I did break down and go to the clinic, but only for a required Pap to receive birth control.  I took the call when it came.  ASCUS, same news, different month.  I couldn’t face it.  I didn’t want to do it all over again.  But as usual, Planned Parenthood didn’t really take this news seriously.  I didn’t plan on going back anyhow.  The nurse practitioner butchered me during that routine exam and left me bleeding for a week afterward.

Finally, I had good health insurance and went to Magee Hospital Womancare.  By chance, I was given to a doctor that specialized in woman specific cancers.  Upon our first meeting, I didn’t care for her.  She was cold, calculating, and blunt.  She reviewed my records, took a pap, and sent my samples off to an Oncologist – the first time a real cancer doctor had ever seen my file.  I was relieved, but I couldn’t stand her bedside manner.  Her words were few and her work was rough and quick.  At least it was quick.

I got the good news of my first negative pap in years!  I celebrated!  The dysplasia was gone!  I rejoiced at having that burden lifted from me.  No more would I worry about growing more cancerous cells, as day after day passed.  I could live without constant concern of death.

Until April 2011.

I had neglected to get my six month pap and was coming upon my yearly pap.  The office tried to contact me and I missed several appointments.  I was very busy now.  I had just been accepted into my first teaching job and was responsible in the spring musical as the Music Director.  The very night of the show, Womancare tracked me down.  I paced backstage and scheduled my appointment for spring break.  I realized the urgency and knew I was running out of birth control anyway.

The pap was bad.  ASCUS, again.  There was no infection or alternative explanation.  Another colposcopy had to be done to confirm all of our fears.  I scheduled it for the first week in June 2011.  I knew I would be laid off by then and would have plenty of time for recovery.  But, as you know from previous posts, I had developed the flu which turned into pneumonia.  I missed the appointment, and rescheduled for July 15, previously noted in “All the Pretty Things”.

What I didn’t mention was the nervous bus ride into the city.  Nor did I mention the walk alone through Downtown, only mitigated by my bravery to do it alone after C.S. once again failed to attend at the last minute and serenity found at the fountain.  I laid on the table in the familiar position – feet in stirrups, staring at the ceiling.  I felt the vinegar sting the tissue inside of me.  I sighed.  Then, there was a feeling of a stab, twice that of a shot, and enough for me to lose my breath.  I heard the doctor say, “That’s not enough of a sample.” and then came another unbelievable stab that had me seeing stars.  I cried out in pain.  Just keep breathing, keep breathing.  The tears flooded to my eyes and another slice that felt like a twisting knife in my insides.  Breathe.  Keep breathing.  I told myself over and over, but I was choked with tears from the incredible amount of pain.

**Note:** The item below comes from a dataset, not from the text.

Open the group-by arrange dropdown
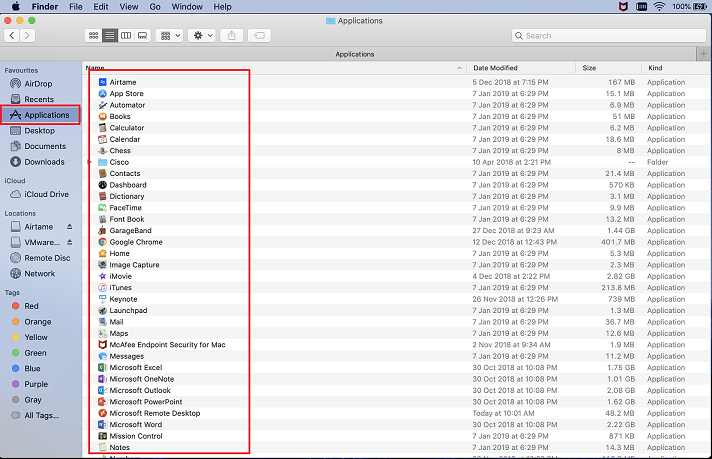712x459 pixels. 170,35

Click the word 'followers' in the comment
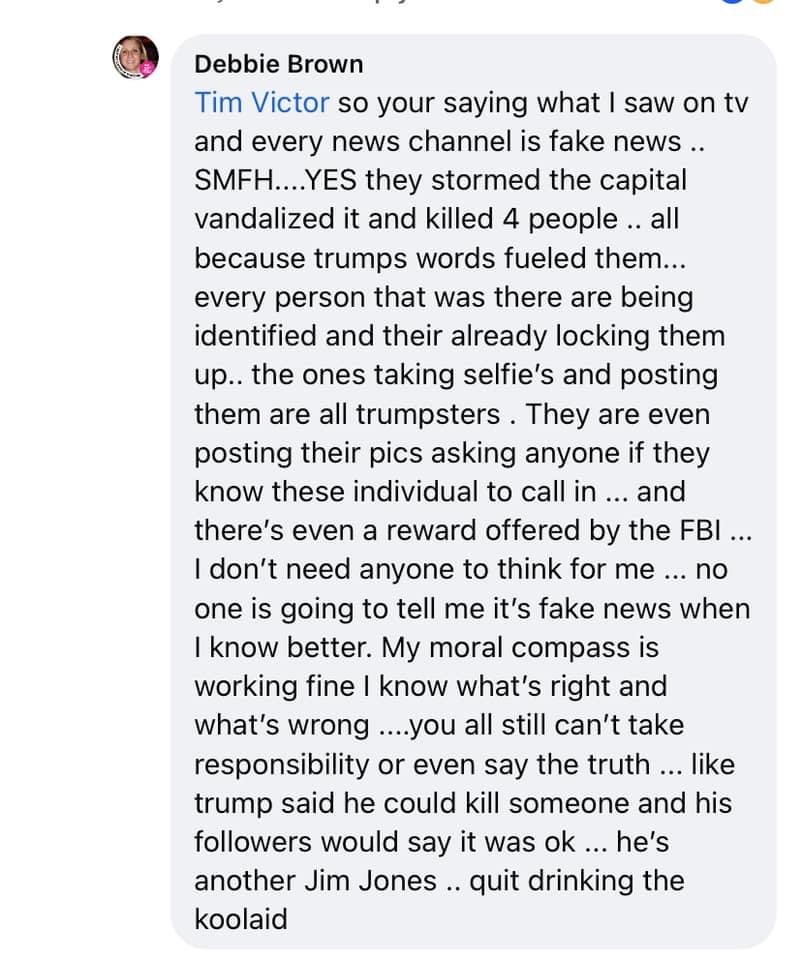click(x=253, y=842)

The doctor was uncharacteristically sympathetic.  She asked me questions, but I could not speak.  I could not catch my breath to tell her that I just needed a moment.  She offered me a cool towel and I declined.  She offered me a cool drink and I accepted.  I tried to get up, but she insisted that I lie back down for awhile.  I needed time for the apoxy to take hold to cover the internal wound.  I needed time for the cramping to go away before I should move.  She knew more than anyone else in my life that all I needed was some time.  I sipped the water, caught my air, and said to her, “I don’t remember it being quite that painful.  Then again, I don’t remember it being quite that fast either!”  I was trying to save face, but it didn’t matter.  She had seen the twisted look on my face with my eyes squeezed shut.  She asked about my condition and I told her I was OK and that I still needed to catch my breath.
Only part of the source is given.